In his book The Church at the End of the 20th Century, Schaeffer considers where in history we have come. He considers how to understand the then current student revolt of the 60’s and how we as the church can make an impact. As he argued in; The God Who is There, the results that accompany denying God’s existence in space time history are inescapable. If there’s no ultimate reference point of God, we have no absolute truth, what then follows is man, not God becoming the measure of all things, and as such sends us down a slippery oblivion of utter despair.
The core of the book concerns the absolute need to make the essential things of the Christian faith essential, and those that are not, not essential while still being important. It’s an issue of degreed importance. Hence, orthodoxy is essential to have true Christianity for God has communicated to us in propositional form. But that’s not everything. We must have orthodoxy in community. If it does not work itself out practically in our relationships through love, we will be seen as ugly. As we should be! Overcoming the hurdles required to walk in loving community can only be done through the Holy Spirit’s power poured in and through humble servants.

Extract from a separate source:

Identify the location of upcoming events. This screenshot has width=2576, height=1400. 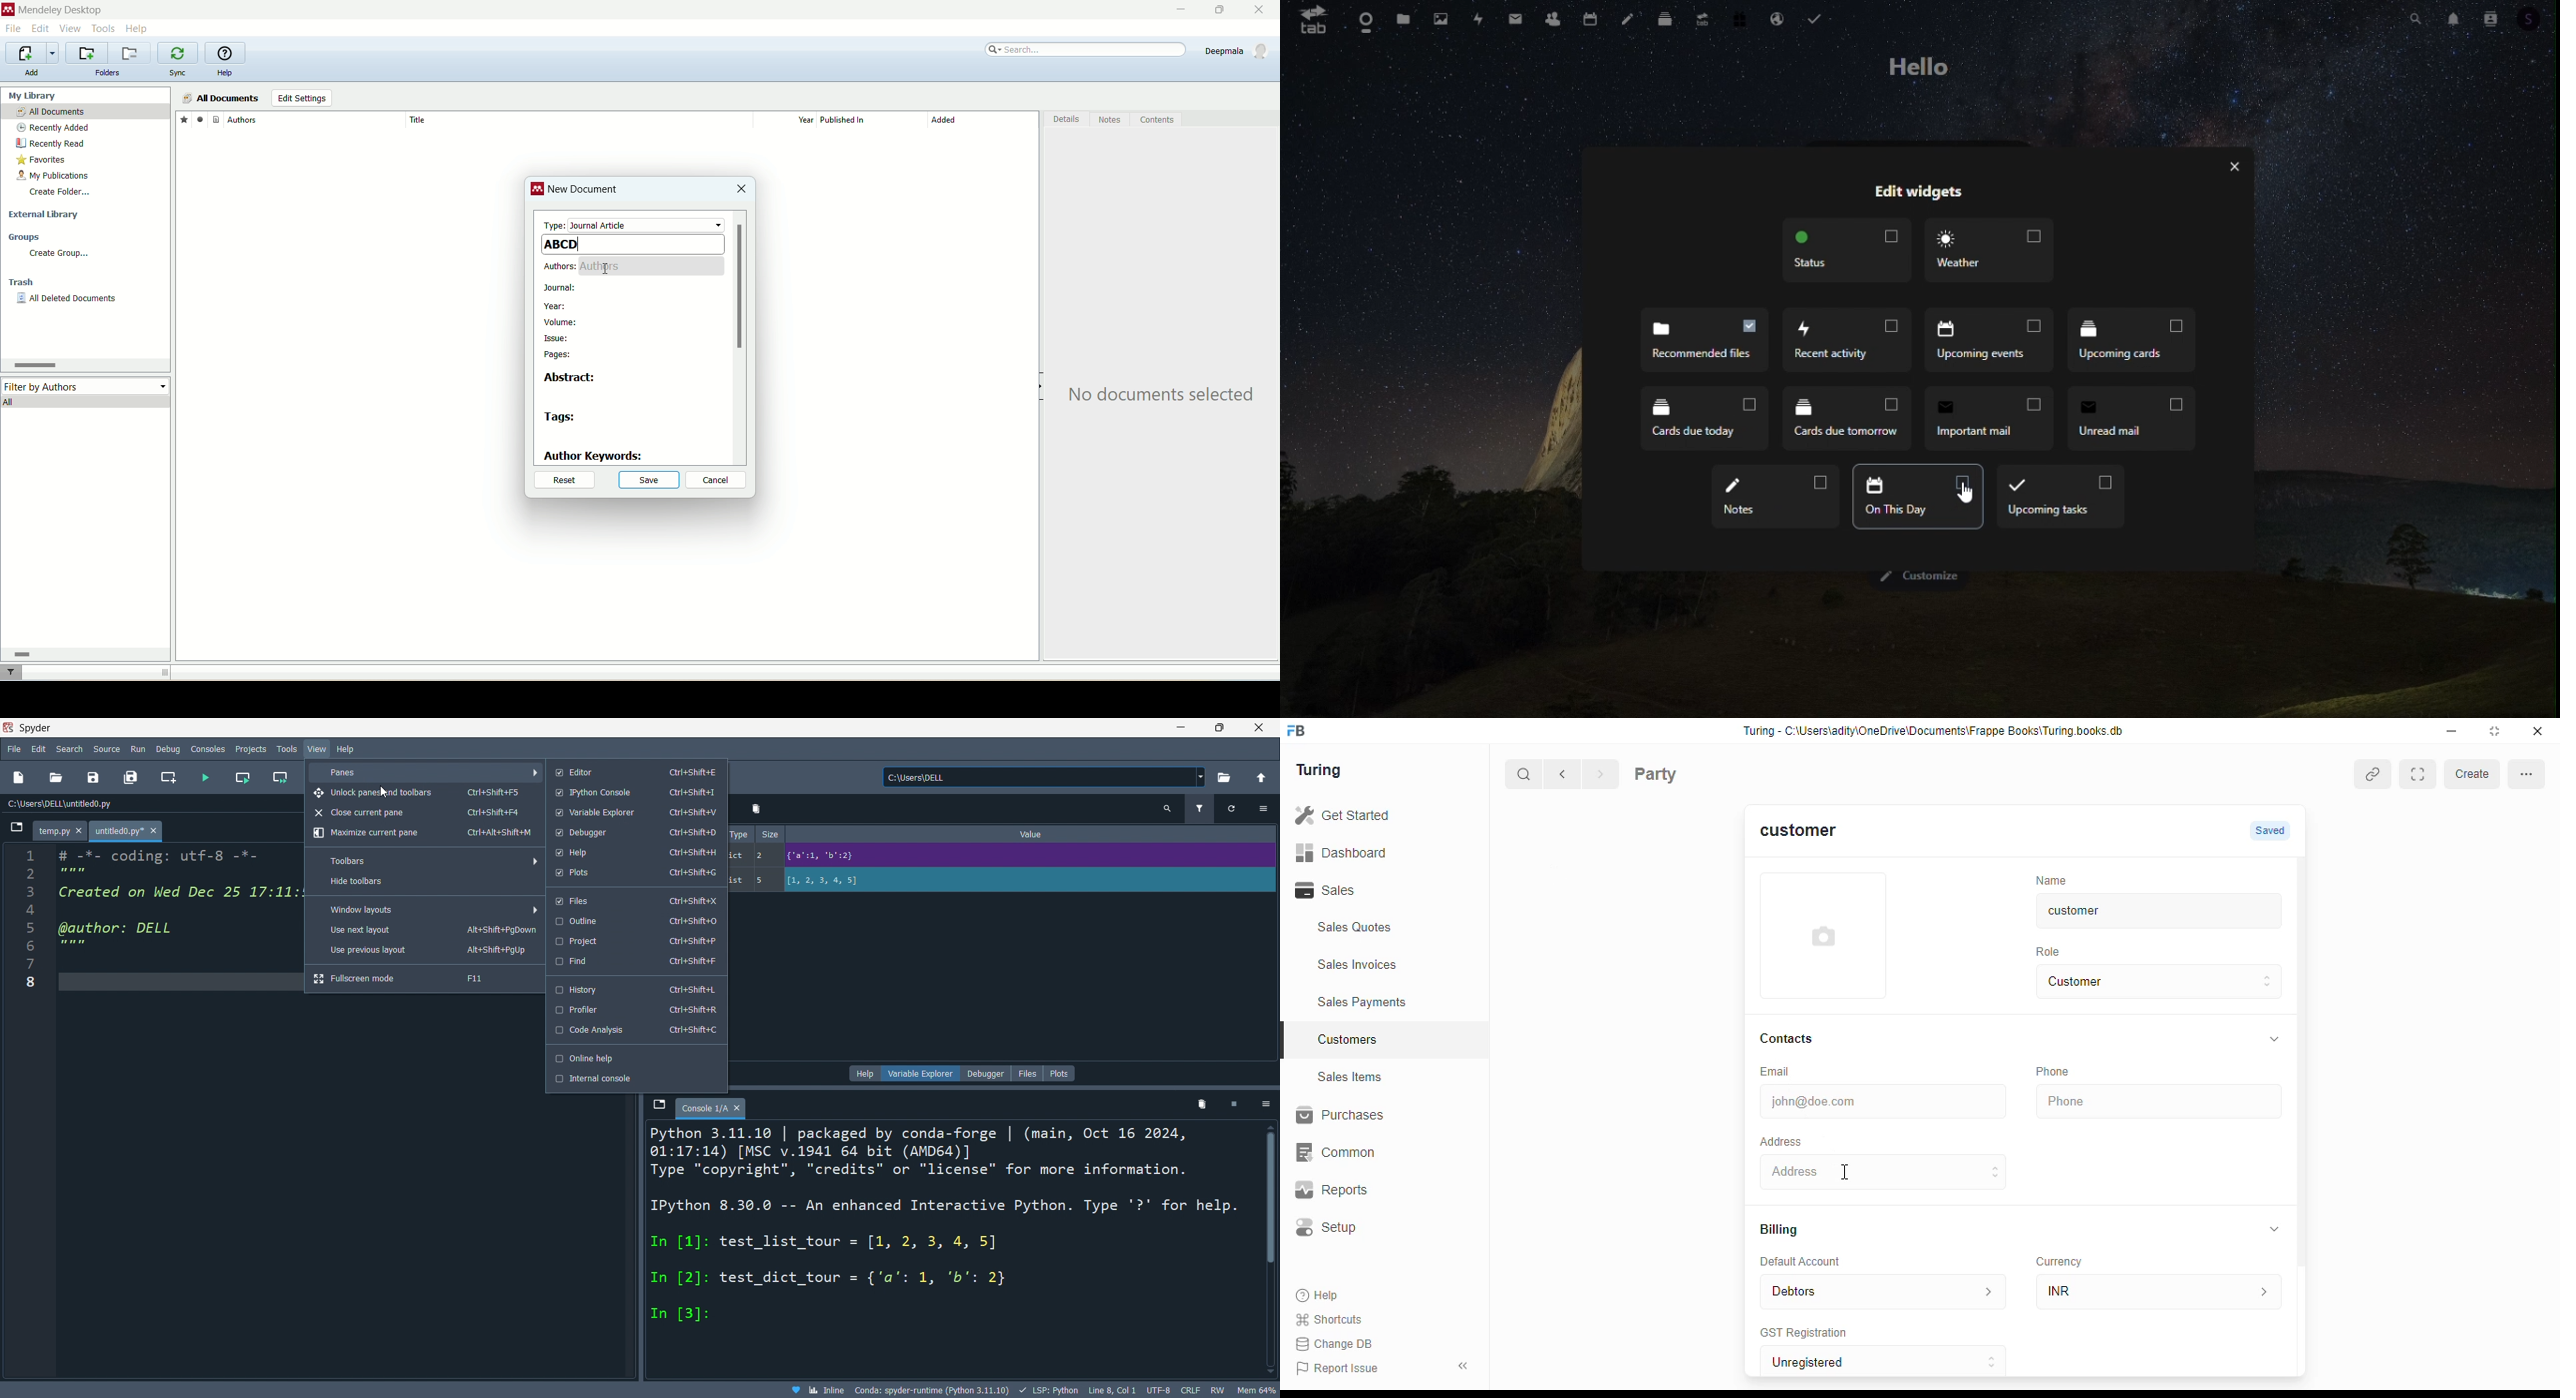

In other words, we need to teach the Christianity that has content and purity of doctrine. And in our ecclesiastical affairs we must practice that truth in our religious cooperation if both young and old are going to be attracted to us. Where changes need to be made (e.g., Korean church going underground or the times we meet for worship, or where we meet) must be considered graciously rather than given some “divine authority” which the Scriptures do not support. Cultural relevance necessitates a “hot orthodoxy” that is savvy, not belligerent.